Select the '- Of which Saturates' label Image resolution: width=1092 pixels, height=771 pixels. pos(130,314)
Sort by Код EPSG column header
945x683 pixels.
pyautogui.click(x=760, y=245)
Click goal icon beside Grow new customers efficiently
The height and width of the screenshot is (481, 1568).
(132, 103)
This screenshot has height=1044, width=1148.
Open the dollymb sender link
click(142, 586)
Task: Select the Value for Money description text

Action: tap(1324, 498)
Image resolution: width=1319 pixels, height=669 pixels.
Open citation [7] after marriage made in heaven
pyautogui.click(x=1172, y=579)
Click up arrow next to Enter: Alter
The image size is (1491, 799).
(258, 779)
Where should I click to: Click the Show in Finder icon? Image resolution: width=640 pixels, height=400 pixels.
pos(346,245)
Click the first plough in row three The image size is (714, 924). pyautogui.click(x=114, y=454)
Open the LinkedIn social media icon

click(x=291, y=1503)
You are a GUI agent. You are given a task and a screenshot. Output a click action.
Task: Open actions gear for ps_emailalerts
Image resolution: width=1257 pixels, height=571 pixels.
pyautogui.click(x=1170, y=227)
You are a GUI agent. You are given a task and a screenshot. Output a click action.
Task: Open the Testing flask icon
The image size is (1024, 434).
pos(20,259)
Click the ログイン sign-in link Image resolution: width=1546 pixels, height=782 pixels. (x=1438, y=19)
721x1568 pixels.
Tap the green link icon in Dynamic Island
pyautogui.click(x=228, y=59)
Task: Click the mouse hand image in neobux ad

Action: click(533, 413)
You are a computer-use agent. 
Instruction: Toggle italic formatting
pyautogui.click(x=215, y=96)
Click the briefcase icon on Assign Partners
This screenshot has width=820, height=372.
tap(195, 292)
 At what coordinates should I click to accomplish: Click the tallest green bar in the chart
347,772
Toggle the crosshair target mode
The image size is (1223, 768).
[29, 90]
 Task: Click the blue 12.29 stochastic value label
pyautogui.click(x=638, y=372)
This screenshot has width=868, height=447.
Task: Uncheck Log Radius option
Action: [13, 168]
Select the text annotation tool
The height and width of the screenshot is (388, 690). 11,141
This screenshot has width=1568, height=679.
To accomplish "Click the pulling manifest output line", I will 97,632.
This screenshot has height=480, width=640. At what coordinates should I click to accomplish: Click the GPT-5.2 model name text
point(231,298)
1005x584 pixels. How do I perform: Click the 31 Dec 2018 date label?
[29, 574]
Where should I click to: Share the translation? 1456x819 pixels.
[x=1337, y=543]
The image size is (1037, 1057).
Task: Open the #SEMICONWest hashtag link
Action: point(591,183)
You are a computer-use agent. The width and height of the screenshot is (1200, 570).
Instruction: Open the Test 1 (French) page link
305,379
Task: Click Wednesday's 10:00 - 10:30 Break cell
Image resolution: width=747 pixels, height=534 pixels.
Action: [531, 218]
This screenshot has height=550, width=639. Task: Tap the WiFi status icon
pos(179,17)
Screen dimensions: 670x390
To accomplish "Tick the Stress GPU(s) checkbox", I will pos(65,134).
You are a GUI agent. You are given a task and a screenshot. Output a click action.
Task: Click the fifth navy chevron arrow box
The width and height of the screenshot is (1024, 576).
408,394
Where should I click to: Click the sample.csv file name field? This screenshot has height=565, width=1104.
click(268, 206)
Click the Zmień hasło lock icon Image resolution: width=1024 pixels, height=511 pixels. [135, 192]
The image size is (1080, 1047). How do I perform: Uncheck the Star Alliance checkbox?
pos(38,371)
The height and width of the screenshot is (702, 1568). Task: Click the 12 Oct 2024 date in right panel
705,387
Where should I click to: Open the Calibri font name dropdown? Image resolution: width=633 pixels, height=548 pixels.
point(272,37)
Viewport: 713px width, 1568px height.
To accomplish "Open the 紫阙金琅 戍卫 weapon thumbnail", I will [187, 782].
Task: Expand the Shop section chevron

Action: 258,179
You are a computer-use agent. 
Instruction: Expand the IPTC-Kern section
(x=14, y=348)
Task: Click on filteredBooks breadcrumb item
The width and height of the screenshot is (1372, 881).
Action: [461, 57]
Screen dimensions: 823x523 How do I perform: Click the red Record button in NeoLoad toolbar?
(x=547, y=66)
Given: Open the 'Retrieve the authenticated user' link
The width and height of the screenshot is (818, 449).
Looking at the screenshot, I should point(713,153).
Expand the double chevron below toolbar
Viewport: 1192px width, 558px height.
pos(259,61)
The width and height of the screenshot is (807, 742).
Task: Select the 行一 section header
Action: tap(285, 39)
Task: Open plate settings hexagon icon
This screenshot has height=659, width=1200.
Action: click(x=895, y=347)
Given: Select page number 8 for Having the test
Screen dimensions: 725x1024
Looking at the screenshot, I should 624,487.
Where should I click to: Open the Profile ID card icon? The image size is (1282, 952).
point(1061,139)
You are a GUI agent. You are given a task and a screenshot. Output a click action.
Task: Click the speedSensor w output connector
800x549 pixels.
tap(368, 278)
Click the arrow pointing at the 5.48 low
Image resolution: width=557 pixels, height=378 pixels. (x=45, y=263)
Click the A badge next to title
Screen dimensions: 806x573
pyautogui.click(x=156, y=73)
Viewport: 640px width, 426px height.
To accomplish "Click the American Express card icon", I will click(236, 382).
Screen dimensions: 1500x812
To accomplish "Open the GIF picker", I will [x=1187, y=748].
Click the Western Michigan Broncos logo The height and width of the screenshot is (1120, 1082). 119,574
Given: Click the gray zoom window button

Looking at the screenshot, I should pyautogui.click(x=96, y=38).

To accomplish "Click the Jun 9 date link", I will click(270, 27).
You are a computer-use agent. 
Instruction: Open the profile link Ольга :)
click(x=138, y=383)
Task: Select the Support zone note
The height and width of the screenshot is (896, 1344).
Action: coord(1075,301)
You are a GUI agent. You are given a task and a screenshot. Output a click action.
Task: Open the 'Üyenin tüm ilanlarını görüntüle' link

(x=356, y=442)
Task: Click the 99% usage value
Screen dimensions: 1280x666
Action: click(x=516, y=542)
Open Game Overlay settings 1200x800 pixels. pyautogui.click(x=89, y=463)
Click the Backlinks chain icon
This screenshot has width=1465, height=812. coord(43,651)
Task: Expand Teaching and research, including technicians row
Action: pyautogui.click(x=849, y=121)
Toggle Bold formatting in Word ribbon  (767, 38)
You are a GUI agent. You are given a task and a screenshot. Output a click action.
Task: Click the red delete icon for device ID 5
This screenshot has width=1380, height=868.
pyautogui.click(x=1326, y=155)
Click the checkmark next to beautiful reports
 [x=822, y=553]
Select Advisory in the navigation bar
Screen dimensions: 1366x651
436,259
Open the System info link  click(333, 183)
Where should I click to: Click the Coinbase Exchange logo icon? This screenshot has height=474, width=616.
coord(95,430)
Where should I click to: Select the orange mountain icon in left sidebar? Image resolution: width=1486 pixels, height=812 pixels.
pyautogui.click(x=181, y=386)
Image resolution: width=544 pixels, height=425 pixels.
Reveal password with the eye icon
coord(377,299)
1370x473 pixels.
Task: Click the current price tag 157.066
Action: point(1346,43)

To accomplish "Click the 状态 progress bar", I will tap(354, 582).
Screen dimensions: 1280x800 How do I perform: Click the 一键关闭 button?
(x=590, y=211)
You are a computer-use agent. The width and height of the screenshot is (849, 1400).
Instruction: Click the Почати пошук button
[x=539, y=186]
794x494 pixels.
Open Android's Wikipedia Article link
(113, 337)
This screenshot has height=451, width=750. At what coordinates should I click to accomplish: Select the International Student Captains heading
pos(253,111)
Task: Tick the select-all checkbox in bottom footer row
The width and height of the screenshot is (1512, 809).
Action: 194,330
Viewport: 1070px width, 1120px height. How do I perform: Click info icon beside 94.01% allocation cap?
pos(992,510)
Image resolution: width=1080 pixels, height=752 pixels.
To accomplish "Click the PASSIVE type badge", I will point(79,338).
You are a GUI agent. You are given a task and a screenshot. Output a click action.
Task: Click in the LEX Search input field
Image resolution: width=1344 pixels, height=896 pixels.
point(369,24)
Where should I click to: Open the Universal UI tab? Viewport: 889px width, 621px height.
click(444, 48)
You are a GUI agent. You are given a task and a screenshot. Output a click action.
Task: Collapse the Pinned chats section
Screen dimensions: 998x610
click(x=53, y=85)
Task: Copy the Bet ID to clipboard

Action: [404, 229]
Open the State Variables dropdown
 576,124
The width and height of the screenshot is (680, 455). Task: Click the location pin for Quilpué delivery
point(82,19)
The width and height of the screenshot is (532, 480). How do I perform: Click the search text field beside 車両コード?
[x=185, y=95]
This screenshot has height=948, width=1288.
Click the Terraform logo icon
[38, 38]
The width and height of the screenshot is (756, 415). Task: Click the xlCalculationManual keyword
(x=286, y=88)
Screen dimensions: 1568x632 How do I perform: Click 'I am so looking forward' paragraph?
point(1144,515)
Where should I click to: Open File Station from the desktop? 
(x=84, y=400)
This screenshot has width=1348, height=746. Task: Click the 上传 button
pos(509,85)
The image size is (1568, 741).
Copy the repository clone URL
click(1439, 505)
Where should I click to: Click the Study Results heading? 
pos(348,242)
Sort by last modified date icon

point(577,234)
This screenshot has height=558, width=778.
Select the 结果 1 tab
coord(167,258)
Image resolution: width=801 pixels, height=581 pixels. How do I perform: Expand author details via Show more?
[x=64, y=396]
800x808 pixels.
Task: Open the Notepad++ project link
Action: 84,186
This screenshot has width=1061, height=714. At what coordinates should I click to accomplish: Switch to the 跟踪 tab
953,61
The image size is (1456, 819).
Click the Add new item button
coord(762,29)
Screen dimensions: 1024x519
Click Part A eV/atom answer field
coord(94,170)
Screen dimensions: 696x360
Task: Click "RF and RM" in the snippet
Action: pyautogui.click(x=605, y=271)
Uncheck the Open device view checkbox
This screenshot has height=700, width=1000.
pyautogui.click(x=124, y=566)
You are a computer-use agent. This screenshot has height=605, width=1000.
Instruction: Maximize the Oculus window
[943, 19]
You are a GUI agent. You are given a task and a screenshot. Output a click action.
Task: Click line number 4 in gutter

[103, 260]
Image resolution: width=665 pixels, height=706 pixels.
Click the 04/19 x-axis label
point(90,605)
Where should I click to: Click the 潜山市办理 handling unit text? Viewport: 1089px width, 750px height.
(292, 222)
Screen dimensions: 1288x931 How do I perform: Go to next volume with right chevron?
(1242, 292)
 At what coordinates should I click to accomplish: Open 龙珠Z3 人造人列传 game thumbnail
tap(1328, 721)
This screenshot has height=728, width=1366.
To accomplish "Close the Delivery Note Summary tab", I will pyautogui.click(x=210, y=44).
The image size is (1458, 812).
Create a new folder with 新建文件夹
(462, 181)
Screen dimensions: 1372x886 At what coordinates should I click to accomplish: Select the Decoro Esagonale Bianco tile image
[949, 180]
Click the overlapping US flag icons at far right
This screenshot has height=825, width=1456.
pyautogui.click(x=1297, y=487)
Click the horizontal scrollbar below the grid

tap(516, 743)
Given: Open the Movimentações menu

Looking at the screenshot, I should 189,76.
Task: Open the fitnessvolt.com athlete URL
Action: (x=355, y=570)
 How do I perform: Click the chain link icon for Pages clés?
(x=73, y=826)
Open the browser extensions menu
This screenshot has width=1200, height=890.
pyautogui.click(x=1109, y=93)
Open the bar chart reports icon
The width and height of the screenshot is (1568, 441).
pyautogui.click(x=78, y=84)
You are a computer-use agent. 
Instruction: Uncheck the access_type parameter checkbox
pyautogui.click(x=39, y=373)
_ _ _ _
§ WHAT TO DO
Write out, from the lines above, only those from the line with "The width and height of the screenshot is (532, 480)." to the line with "Uncheck the Open device view checkbox", exactly as given, including the first and the last.

§ TASK RESPONSE
The width and height of the screenshot is (532, 480). How do I perform: Click the search text field beside 車両コード?
[x=185, y=95]
This screenshot has height=948, width=1288.
Click the Terraform logo icon
[38, 38]
The width and height of the screenshot is (756, 415). Task: Click the xlCalculationManual keyword
(x=286, y=88)
Screen dimensions: 1568x632 How do I perform: Click 'I am so looking forward' paragraph?
point(1144,515)
Where should I click to: Open File Station from the desktop? 
(x=84, y=400)
This screenshot has width=1348, height=746. Task: Click the 上传 button
pos(509,85)
The image size is (1568, 741).
Copy the repository clone URL
click(1439, 505)
Where should I click to: Click the Study Results heading? 
pos(348,242)
Sort by last modified date icon

point(577,234)
This screenshot has height=558, width=778.
Select the 结果 1 tab
coord(167,258)
Image resolution: width=801 pixels, height=581 pixels. How do I perform: Expand author details via Show more?
[x=64, y=396]
800x808 pixels.
Task: Open the Notepad++ project link
Action: 84,186
This screenshot has width=1061, height=714. At what coordinates should I click to accomplish: Switch to the 跟踪 tab
953,61
The image size is (1456, 819).
Click the Add new item button
coord(762,29)
Screen dimensions: 1024x519
Click Part A eV/atom answer field
coord(94,170)
Screen dimensions: 696x360
Task: Click "RF and RM" in the snippet
Action: pyautogui.click(x=605, y=271)
Uncheck the Open device view checkbox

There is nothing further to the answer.